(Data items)
^^^^^^^^

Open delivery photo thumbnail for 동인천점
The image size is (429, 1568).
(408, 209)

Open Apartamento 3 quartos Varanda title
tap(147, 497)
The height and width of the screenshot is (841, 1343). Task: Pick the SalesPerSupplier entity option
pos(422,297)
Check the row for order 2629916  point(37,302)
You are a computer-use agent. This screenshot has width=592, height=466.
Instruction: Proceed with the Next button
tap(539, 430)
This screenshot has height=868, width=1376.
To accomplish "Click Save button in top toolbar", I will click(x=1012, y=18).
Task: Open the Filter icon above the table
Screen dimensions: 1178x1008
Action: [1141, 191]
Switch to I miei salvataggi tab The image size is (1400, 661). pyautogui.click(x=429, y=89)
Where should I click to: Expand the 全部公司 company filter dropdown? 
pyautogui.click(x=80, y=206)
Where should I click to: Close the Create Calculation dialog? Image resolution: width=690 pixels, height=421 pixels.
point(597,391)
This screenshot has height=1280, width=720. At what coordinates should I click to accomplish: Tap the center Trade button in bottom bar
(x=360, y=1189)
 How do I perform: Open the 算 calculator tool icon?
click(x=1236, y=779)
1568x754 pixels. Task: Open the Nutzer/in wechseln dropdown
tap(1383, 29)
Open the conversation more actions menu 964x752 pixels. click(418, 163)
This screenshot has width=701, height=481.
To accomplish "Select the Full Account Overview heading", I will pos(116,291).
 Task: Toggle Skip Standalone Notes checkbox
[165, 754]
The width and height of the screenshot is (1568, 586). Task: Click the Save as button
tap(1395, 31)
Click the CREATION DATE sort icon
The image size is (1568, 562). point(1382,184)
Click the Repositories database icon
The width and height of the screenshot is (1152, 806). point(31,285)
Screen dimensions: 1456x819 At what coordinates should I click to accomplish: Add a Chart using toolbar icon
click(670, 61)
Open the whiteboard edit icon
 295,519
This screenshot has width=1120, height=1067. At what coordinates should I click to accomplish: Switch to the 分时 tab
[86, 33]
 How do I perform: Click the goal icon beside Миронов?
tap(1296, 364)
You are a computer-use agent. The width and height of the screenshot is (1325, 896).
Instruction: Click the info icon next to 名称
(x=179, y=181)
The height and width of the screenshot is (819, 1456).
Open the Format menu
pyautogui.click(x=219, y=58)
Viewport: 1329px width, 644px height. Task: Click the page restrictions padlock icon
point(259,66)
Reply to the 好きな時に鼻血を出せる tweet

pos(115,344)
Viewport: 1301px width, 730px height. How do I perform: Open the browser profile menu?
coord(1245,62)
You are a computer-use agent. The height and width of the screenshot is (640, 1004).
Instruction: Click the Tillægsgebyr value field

^^^^^^^^

Return all of the rows above word for word, leaving every line unchanged.

Open delivery photo thumbnail for 동인천점
The image size is (429, 1568).
(408, 209)

Open Apartamento 3 quartos Varanda title
tap(147, 497)
The height and width of the screenshot is (841, 1343). Task: Pick the SalesPerSupplier entity option
pos(422,297)
Check the row for order 2629916  point(37,302)
You are a computer-use agent. This screenshot has width=592, height=466.
Instruction: Proceed with the Next button
tap(539, 430)
This screenshot has height=868, width=1376.
To accomplish "Click Save button in top toolbar", I will click(x=1012, y=18).
Task: Open the Filter icon above the table
Screen dimensions: 1178x1008
Action: [1141, 191]
Switch to I miei salvataggi tab The image size is (1400, 661). pyautogui.click(x=429, y=89)
Where should I click to: Expand the 全部公司 company filter dropdown? 
pyautogui.click(x=80, y=206)
Where should I click to: Close the Create Calculation dialog? Image resolution: width=690 pixels, height=421 pixels.
point(597,391)
This screenshot has height=1280, width=720. At what coordinates should I click to accomplish: Tap the center Trade button in bottom bar
(x=360, y=1189)
 How do I perform: Open the 算 calculator tool icon?
click(x=1236, y=779)
1568x754 pixels. Task: Open the Nutzer/in wechseln dropdown
tap(1383, 29)
Open the conversation more actions menu 964x752 pixels. click(418, 163)
This screenshot has width=701, height=481.
To accomplish "Select the Full Account Overview heading", I will pos(116,291).
 Task: Toggle Skip Standalone Notes checkbox
[165, 754]
The width and height of the screenshot is (1568, 586). Task: Click the Save as button
tap(1395, 31)
Click the CREATION DATE sort icon
The image size is (1568, 562). point(1382,184)
Click the Repositories database icon
The width and height of the screenshot is (1152, 806). point(31,285)
Screen dimensions: 1456x819 At what coordinates should I click to accomplish: Add a Chart using toolbar icon
click(670, 61)
Open the whiteboard edit icon
 295,519
This screenshot has width=1120, height=1067. At what coordinates should I click to accomplish: Switch to the 分时 tab
[86, 33]
 How do I perform: Click the goal icon beside Миронов?
tap(1296, 364)
You are a computer-use agent. The width and height of the screenshot is (1325, 896).
Instruction: Click the info icon next to 名称
(x=179, y=181)
The height and width of the screenshot is (819, 1456).
Open the Format menu
pyautogui.click(x=219, y=58)
Viewport: 1329px width, 644px height. Task: Click the page restrictions padlock icon
point(259,66)
Reply to the 好きな時に鼻血を出せる tweet

pos(115,344)
Viewport: 1301px width, 730px height. How do I perform: Open the browser profile menu?
coord(1245,62)
You are a computer-use agent. The height and width of the screenshot is (640, 1004).
Instruction: Click the Tillægsgebyr value field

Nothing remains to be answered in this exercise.